From bookseller to book publisher and vice versa, Mika Bereket, owner of Good Egg, has had a unique experience

When Mika Bereket closed the doors in 2018 to Good Egg, his beloved Kensington Market cookbook store, due to a dispute with the owner, the reopening was never a guarantee. And that he would be so welcome in a Toronto now on the other side of a global pandemic was barely within his imagination.

Bereket was devastated and exhausted as she liquidated her store, watching a legacy she had built fade book by book. Yet as a Toronto-raised woman steeped in food culture from the beginning, Bereket, who worked in bookstores for most of her life, was not going to turn her back on what had always been her passion. “I grew up around the corner from Kensington,” he says. “My mother did all her shopping right here and I always accompanied her.”

Bereket took cooking classes as a child and was inspired by the different ingredients available on her “stomping grounds.” Although she learned a lot from her Eastern European mother’s cooking skills, her interest in cooking grew out of a desire to diversify from her mother’s commitment to the foods of that region. Being in Kensington Market and Chinatown attracted Bereket to Asian dishes, which he would recreate at home.

Good Egg, a culinary bookstore and gift shop, is back at Kensington Market.

A self-proclaimed “jerk” as a high school student, Bereket used to head to what was once the bookstore to wipe out all the bookstores, Pages on Queen West, and treat herself to a cookbook. He preferred the Pepins to the Phoenix and, as a teenager, he found their hearts on PBS cooking shows. Long before “Top Chef” existed, Bereket believed in the chef as a star who had magical access to worlds unreachable for those unfamiliar with cooking.

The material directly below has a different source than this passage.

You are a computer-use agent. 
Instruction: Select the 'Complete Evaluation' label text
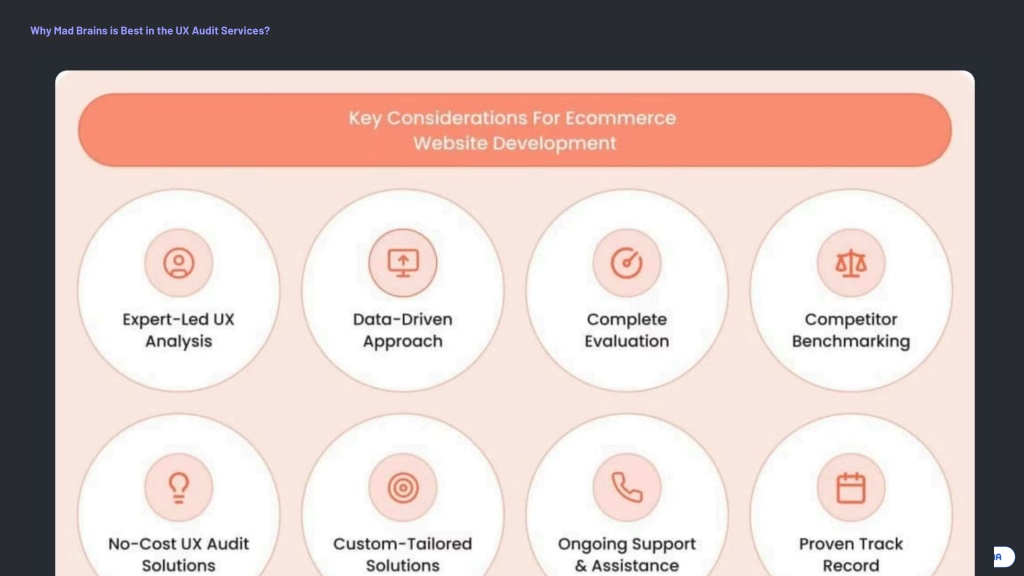627,330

It’s no wonder, then, that the longtime cookbook seller decided to become a cookbook publisher, naming her label after her beloved store. “It was something I’d been thinking about for years,” says Bereket, “and had often casually chatted with multiple James Beard award winner Jennifer McLagan about one day doing it.”

Bereket’s reopened store, stocked with elaborate hardcover books with beautiful photographs, may seem at odds with the basic approach of your own publishing project. But, she argues, she is not a “fancy” eater. “If there’s a giant shrimp with a head,” she says proudly, “I’m the first to eat the head.” This kind of zero-waste consumption is a sensibility that made its way into Bereket’s foray into independent publishing.

Mika Bereket's culinary bookstore and gift shop promote written books that focus on fast foods that use fewer ingredients.

Good Egg’s first book, McLagan’s “Blood,” a lean and purposeful paperback dedicated to cooking with the titular liquid, It sold out its first print and was named one of the Best Cookbooks of 2020 by Bon Appetit and The New Yorker. Since then, Bereket has published “Limes” by Cory Mintz, which, like “Blood,” is affordable and digestible, accessible to young cooks who may not have the funds for the typical hardcover.

This minimalist approach fit in perfectly during the height of the pandemic, which saw a resurgence of home cooks with time on their hands and limited access to ingredients. And because many Torontons were spending more time in their kitchens, Bereket saw an opportunity to open a store in the market once again, albeit a few blocks south on Augusta Street. “I felt a slight sense of responsibility for doing what I could to help people start cooking,” he says.

Mika Bereket's culinary bookstore and gift shop promote written books that focus on fast foods that use fewer ingredients.

Good Egg 2.0 now has an interest in books written during the lockdown that focus on making easy meals with fewer ingredients. “These kinds of books are full of advice on how to stock our pantries and, in general, be more efficient in the kitchen,” says Bereket. She hopes this modern approach to recipe writing will appeal to young cooks who are exploring Kensington for the first time.

But what if this clever cure doesn’t work? “Of course there are a lot of new dispensaries,” he says, “that can only lead to one thing: snacks.” She is confident that this cannabis-induced condition will attract some curious and hungry new cooks.